ついでに、かの#4558は英語(UK)でEuro Expressですけど、その下にあったフランス語のTrain de banlieueを機械翻訳させたら「通勤電車」と…ホントかなぁw
Posted by awazo at 2013年05月16日 01:20
◆BUCHI様
 インターシティーライナーの価格、勘違いしていたかも知れません。まぁどちらにしても「高い」のですけれど。貨物列車の価格は以外と頑張ってたんだなと思いますが、それでも敷居は低くないですよね。
 あと、直線レールが手に入りにくかった……のは何時の時代も同じなんですね(苦笑)。

 台車枠で驚いたのは、青レールからいきなり9Vを知った私も同感です。これで「組み立てる鉄道模型」としてのアイデンティティも確立されたというとオーバーかも知れませんが。

>子供心にSLが魅力的に見えない
 これは同意される方が居て納得です(笑)。
 自分も4.5Vのベースに組んでたのは殆どディーゼル機関車か気動車でしたね(笑)。当時は今ほどパンタには拘ってなかったので電車や電機は殆どやってませんでしたけど。

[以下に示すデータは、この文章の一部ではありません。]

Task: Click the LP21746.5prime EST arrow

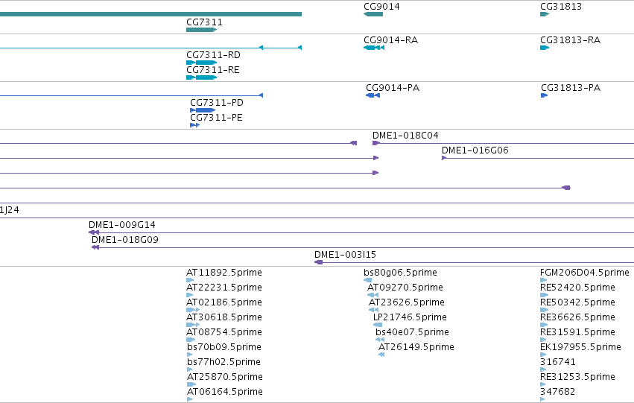Action: click(378, 325)
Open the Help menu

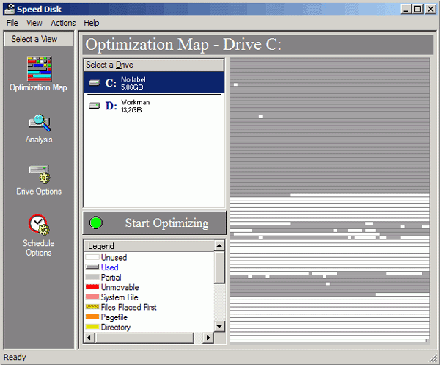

>4.5Vのインストに載っていた12V写真のなんと残酷なことか!
 これはsuu氏からも聞きましたが、想像するに残酷ですよね(笑)。情報はきちんと伏せておきませんと(爆)。でもこの辺の欠乏感のあった世代で、9V全盛期が盛り上がったと考えればまた感慨深し。

 9Vではツッコミや情報提供お待ちしております。


◆awazo様
 面白い情報有り難うございます。
 banlieueは郊外って意味らしいですね。郊外電車というか、コミュータートレインというべきか? なんであれ違和感たっぷりです。まぁ新快速みたいな郊外電車なんだか都市間電車なんだかわからない列車もありますから、この辺厳密に考えなくても良いのかもしれませんが(笑)。
(身近な所で小田急や近鉄の特急だって広義の「通勤電車」ですし)

 って書いてて気が付きました。ドイツの近郊型モデルの現行#7938だって日本じゃ「超特急列車」じゃないですか(苦笑)。

 それにしても、各国で製品名バラバラだった#4558が米語の「メトロライナー」に収束した背景はちょっと興味深いですね。まぁそれほどアメリカ市場がでかくなってたということでしょうが。